Bids for the 2011 Pan and Parapan American Games

Overview
- XVI Pan American Games IV Parapan American Games
- Winner: Guadalajara

Details
- Committee: PASO
- Election venue: Buenos Aires, Argentina 44th PASO General Assembly

Map
- Location of the bidding cities

Important dates
- Decision: June 2, 2006

Decision
- Winner: Guadalajara

= Bids for the 2011 Pan American Games =

Only one city submitted a bid to host the 2011 Pan American Games and Parapan Games that was recognized by the Pan American Sports Organization (PASO). Guadalajara, Mexico was selected by PASO unanimously as the host for 16th Pan American Games on Friday, June 2, 2006, at its 44th general assembly held in Buenos Aires, Argentina.

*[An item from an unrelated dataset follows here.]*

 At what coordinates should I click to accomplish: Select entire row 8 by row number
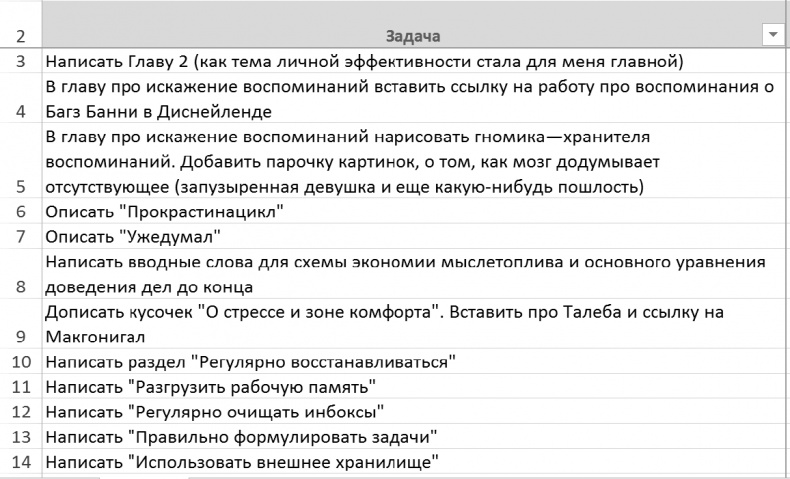click(20, 286)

Guadalajara was the only city to officially bid for the 2011 Pan American Games; this may have been in part due to no announced and/or open candidature period for the event.

== Host city selection ==

2011 Pan American Games bidding results
| City | NOC | Round 1 |
| Guadalajara | Mexico | Unanimous |

== Candidate cities ==
===Guadalajara, Mexico ===
On February 24, 2005, Governor Francisco Ramírez Acuña, Municipal President Emilio González Márquez and director of the organizing committee Carlos Andrade Garín met with the Odepa executives in Mexico City to formalize Guadalajara's intent for candidacy for the 2011 Pan American Games. As the only city to bid for the games, Guadalajara won.

Guadalajara had previously bid for two other Pan Am Games - in 2003, in which they lost to Santo Domingo, and in 2007 Pan American Games, where they withdrew.

==Showed preliminary interest==
- USA San Antonio, United States
In June 2003, the Texas State Legislature amended a 1999 bill that only allowed any Texas city with a population of over 850,000 to host an Olympic or Pan American Game. The amendment changed the bill to allow any city in Texas to host the 2011 Pan American Games. In the following year, members of the San Antonio Sports Foundation expressed interest in pursuing a bid for the 2011 Pan American Games. However, San Antonio ultimately did not show any further interest and did not submit a bid.